Marinda Davis is one busy choreographer. She travels nearly every weekend to set competition pieces at studios around the world, and also choreographs regularly for her own company, marInspired; the storytellers, in NYC. That kind of packed schedule sounds like a choreographer’s dream, right?

But since artists like Davis are called upon to create so frequently, they sometimes finds themselves clean out of new ideas. “There’s a lot of pressure on choreographers to continually top themselves,” Davis says—and that can lead to a sort of creative roadblock. New choreographers have it especially rough: Your first pieces need to establish your “signature style,” but how do you create a distinctive look without being repetitive? And what if your ideas dry up? DS talked to experienced choreographers about how to avoid getting stuck in a choreography rut.

Tell a Story

Sometimes all you need to jolt you out of a creative slump is a good story. Justin Giles, commercial choreographer and director of SoulEscape, discovered that creating a different narrative for each of his pieces helped him come up with distinctive vocabularies for all of them. “If you allow a story to dictate what you’re creating,” Giles says, “the steps will come out differently every time.” Not sure where to find good stories? Look to your music. “When I’m stuck, I find music that triggers emotion within me,” Giles says. “I pay attention to the overall meaning of the song and the lyrics.”

Davis finds that telling a story from her life experience can jump-start creativity. It can be tough and even scary to put your inner life onstage, but there are few things more powerful. “The vulnerability of laying my journey out on the table wasn’t easy, but it was my story,” Davis says. “And I knew nothing would be more original than that.”


(L to R) Russell Janzen, Megan LeCrone and Da’Von Doane in Emery LeCrone’s With Thoughtful Lightness (Matthew Murphy)

Retrace Your Steps

When you’re feeling strained, it’s OK to come back to things that have worked for you before—as long as you’re still breaking new ground in some way. Larry Keigwin, artistic director of KEIGWIN + COMPANY, believes repetition isn’t necessarily bad. “My dancers joke that every dance of mine has a ‘battle’ section or a ‘chaos’ section,” he says. “I repeat compositional ideas, but the vocabulary is always different because I work collaboratively with the dancers, and they generate a lot of phrases.”
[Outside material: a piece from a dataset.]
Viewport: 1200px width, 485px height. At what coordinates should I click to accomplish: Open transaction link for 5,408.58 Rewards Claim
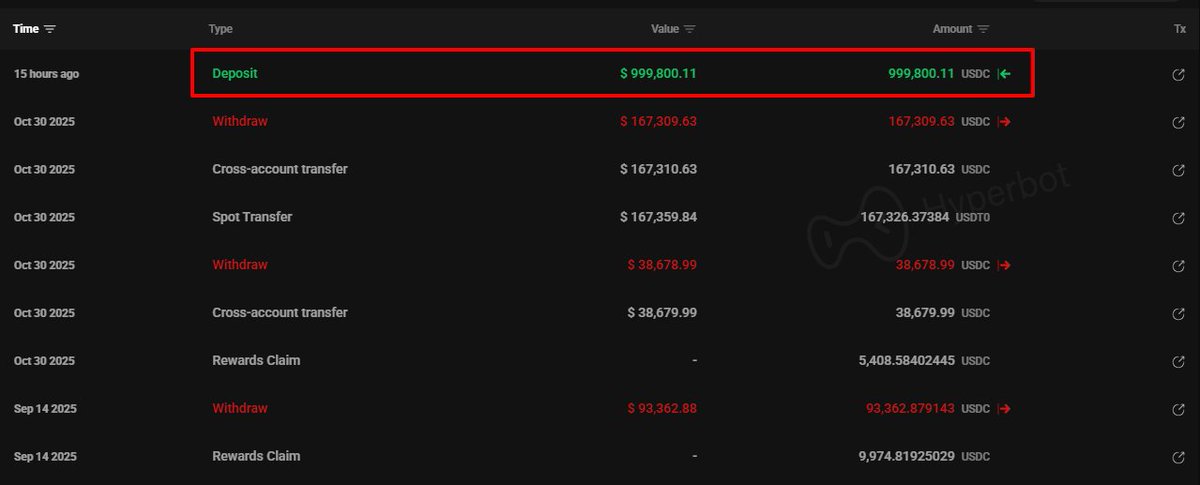[x=1179, y=361]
Freelance ballet choreographer Emery LeCrone knows that “repurposing” or “reorganizing” is just part of the process. “When you’re first developing your voice, you may be inclined toward certain types of movement—gestural arms, floorwork, spiraling turns,” she says. And that’s fine, as long as they’re just occasional motifs.

If you’re drawing a blank, it’s also acceptable to expand on something you began to unpack in a previous work. “Often I’ll discover a new idea in one piece but won’t have the time to fully explore it, so later I might create a new work stemming from that accidental discovery,” LeCrone says. “I feel each piece I make is an evolution of the piece before.”

Broaden Your Horizons

When you’re really coming up empty, it can be helpful to look outside the studio for inspiration. LeCrone recharges by going to galleries or museums; Keigwin likes to stroll in a park or pace the city streets.

Unable to get back to NYC last fall because of Hurricane Sandy, Davis ended up rerouting to L.A. and spending three days with her family, which was an unexpected creativity boon. “Just being with the people I love spawned buckets of concepts and ideas,” she says. “After sitting on the beach and getting my first deep breath in months, my mind instantly cleared, and I was filled with inspiration.”